I was pretty excited to read this as it comes recommended by a lot of proponents of the Austrian school of economics. Despite knowing about Henry Hazlitt’s Economics In One Lesson, I didn’t know much of the content. I believe the title is misleading, because the lesson is actually just one sentence long. Hazlitt humorously divides the book into two parts: Part One is the lesson, which is a short chapter; Part Two is the application, which demonstrates the machinations of the state when it inserts itself in an otherwise free market economy.
In fact, Part One can be distilled into one sentence, which is Hazlitt’s lesson. I went through the trouble of typing it out for you — you can read it in amazon.com’s preview of the book, and also on the free online version:
The art of economics consists in looking not merely at the immediate but at the longer effects of any act or policy; it consists in tracing the consequences of that policy not merely for one group but for all groups.
That’s it, in all its deceptive simplicity. It’s easy to understand though it’s in a politician’s best interests to ignore this fact. Its implications don’t involve them “doing things”, they don’t flower their public image during campaign season and they don’t fill voters’ conditioned desire to see politicians “solve problems”. I will explain this using an example of Hazlitt’s, which is kind of an extension of Bastiat’s Broken Window fallacy, to which Hazlitt gave mention.
Let’s say that, for one reason or another, there is a shortage of jobs in a city. The government decides to build a bridge that won’t be particularly useful nor demanded otherwise, but the idea is sold on the pretense that it will create jobs, which it definitely will. Voters assent to it and the construction starts on the bridge. People that were otherwise unemployed are working and businesses, probably local ones, are profiting from the purchased supplies. The bridge is finally built and the politicians that supported the projects and workers that benefited marvel at their product.
Those involved with this bridge project enjoy two distinct psychological advantages. One is that everyone can see the project providing jobs because they can see the people working, the other is that the product is clearly visible at the end of production. Motorists may even be seen using the bridge because it is there and it is new, though it may be completely unnecessary. Those who opposed the building of the bridge are easily labeled as a kind of obstructionist who don’t want the “working class” from benefiting from new jobs, or other such spurious accusations.
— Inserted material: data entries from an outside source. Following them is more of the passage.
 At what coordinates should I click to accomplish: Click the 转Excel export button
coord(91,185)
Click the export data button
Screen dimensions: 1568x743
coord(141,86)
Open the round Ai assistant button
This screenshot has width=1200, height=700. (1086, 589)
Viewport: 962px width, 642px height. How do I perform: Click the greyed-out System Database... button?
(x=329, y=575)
But those who know basic economics can see past the immediate because, as Hazlitt demonstrates, for every public job created, a private job is destroyed — or taxed individuals suffer from having less income. The city must fund the bridge from tax revenue from businesses or individuals. If a business is taxed, it has less resources to expand production or make current production more efficient — two actions businesses are almost always likely to perform as they make their product more valuable and more profitable. Loss of expansion results in less jobs being created, stagnant efficiency results in a product which isn’t less costly to produce. An individual who is taxed for the bridge is forced to pay for something undesired and has less buying power to purchase the products he or she desires. These unintended consequences are not seen, but the bridge is.
In subsequent chapters, Hazlitt applies this simplistic example on a larger scale, to things like rent control, inflation, minimum wage laws, “spread the work” schemes, and tariff protectionism. The situations are different but the effect is the same: government tinkering with economies always results in unintended, negative consequences on the disturbed economy. Money has to come from somewhere, either from taxpayers, the printing press, or credit, and the laws of mathematics that govern economies cannot be changed.
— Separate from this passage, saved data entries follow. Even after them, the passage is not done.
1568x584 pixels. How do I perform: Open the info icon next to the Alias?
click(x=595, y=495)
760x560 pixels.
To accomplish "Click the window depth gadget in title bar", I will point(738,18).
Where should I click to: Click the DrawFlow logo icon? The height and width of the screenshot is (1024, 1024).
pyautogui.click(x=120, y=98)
This review is actually timely for me for two reasons. As I started to write this, a woman came to my house door and asked me to sign a petition to acquire federal stimulus money for our district, to retain potentially outsourced jobs. I declined to sign as I didn’t support redistributive schemes to begin with, even before reading Hazlitt. I wanted to tell her that outsourced jobs are probably caused by policies that result in more costly production and forces a business to seek more favorable production environments to keep costs down, and that stimulus money is just another method of the government covering up a problem they caused in the first place. I doubt she would have cared or even understood.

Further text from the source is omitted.